Tijuana Femenil
- Full name: Club Tijuana Xoloitzcuintles de Caliente Femenil
- Nicknames: Las Xoloitzcuintles Perrísimas Xolos Femenil Rojinegras Reinas del Mictlán Xolas
- Founded: 5 December 2016; 9 years ago
- Ground: Estadio Caliente Tijuana, Baja California
- Capacity: 27,333
- Owner: Grupo Caliente
- Chairman: Jorge Alberto Hank Inzunza
- Manager: Fernando Samayoa
- League: Liga Femenil
- Clausura 2026: Regular phase: 9th Final phase: Did not qualify
- Website: https://www.xolos.com.mx
| Home colours | Away colours |

= Club Tijuana (women) =

Mexican professional women's football club

Club Tijuana Femenil is a Mexican professional women's football club based in Tijuana, Baja California. The club competes in the Liga Femenil and has been the women's section of Club Tijuana since 2016. The Estadio Caliente serves as the team's home venue.

WRITTEN EXERCISE 1:
Could you transcribe the part of the records below that opens with the line containing "Screen dimensions: 2576x1247" and closes with the line containing "will tap(208, 68).", keeping every line exactly as it stands?

ROWS:
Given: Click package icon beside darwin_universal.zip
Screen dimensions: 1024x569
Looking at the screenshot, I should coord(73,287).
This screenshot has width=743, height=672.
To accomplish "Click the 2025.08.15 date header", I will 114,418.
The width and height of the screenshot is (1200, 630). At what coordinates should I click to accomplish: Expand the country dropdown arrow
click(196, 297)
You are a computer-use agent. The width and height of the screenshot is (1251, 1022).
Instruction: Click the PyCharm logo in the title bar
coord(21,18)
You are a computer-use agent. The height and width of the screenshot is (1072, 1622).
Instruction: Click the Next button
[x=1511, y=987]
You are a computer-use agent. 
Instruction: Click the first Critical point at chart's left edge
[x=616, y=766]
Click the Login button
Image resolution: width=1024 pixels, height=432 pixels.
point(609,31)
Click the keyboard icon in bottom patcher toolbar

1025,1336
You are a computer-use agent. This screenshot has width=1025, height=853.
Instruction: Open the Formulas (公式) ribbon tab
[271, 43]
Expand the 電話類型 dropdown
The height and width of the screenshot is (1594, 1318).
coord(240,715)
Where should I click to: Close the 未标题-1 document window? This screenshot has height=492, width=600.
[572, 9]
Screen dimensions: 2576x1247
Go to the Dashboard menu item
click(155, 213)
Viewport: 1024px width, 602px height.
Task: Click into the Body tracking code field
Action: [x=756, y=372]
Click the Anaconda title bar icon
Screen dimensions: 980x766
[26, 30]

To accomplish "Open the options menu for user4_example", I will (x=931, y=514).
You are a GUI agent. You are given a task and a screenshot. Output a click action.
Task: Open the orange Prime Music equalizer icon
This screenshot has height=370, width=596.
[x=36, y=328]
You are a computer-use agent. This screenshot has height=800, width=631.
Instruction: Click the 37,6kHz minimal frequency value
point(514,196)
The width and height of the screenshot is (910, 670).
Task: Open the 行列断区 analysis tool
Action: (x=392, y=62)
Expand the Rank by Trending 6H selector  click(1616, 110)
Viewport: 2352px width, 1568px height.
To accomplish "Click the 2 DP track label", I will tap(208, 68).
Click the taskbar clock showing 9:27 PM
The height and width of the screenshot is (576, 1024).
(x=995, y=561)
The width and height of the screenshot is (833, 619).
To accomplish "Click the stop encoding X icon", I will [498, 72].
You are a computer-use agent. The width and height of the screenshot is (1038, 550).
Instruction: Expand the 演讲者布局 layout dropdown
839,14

WRITTEN EXERCISE 2:
Could you pick up the article on the Tijuana women's football club above where it stops and write the next part?

WRITTEN REPLY 1:
Screen dimensions: 2576x1247
Go to the Dashboard menu item
click(155, 213)
Viewport: 1024px width, 602px height.
Task: Click into the Body tracking code field
Action: [x=756, y=372]
Click the Anaconda title bar icon
Screen dimensions: 980x766
[26, 30]

To accomplish "Open the options menu for user4_example", I will (x=931, y=514).
You are a GUI agent. You are given a task and a screenshot. Output a click action.
Task: Open the orange Prime Music equalizer icon
This screenshot has height=370, width=596.
[x=36, y=328]
You are a computer-use agent. This screenshot has height=800, width=631.
Instruction: Click the 37,6kHz minimal frequency value
point(514,196)
The width and height of the screenshot is (910, 670).
Task: Open the 行列断区 analysis tool
Action: (x=392, y=62)
Expand the Rank by Trending 6H selector  click(1616, 110)
Viewport: 2352px width, 1568px height.
To accomplish "Click the 2 DP track label", I will tap(208, 68).

WRITTEN REPLY 2:
Although the current iteration of Tijuana Femenil was established in late 2016 alongside the founding of the Liga MX Femenil, Club Tijuana already had a professional women's team prior to the league’s formation, which the club co-founded in 2014. This team, for a period of time, participated in the Women's Premier Soccer League in the United States.

== History ==
=== Beginnings ===
On December 5, 2016, former Liga MX president, Enrique Bonilla, announced the establishment of a women's professional league in Mexico: the Liga MX Femenil. Under this initiative, each club in the Liga MX would field a team in the new league. Notoriously, even before the league's announcement, Club Tijuana already boasted a women's professional team, founded in 2014 in collaboration with the late Marbella Ibarra—who was a prominent advocate for women's football in Mexico and a local business owner in Tijuana, Baja California. The team competed in many regional tournaments within Mexico, and for a time, also in the Women's Premier Soccer League of the United States.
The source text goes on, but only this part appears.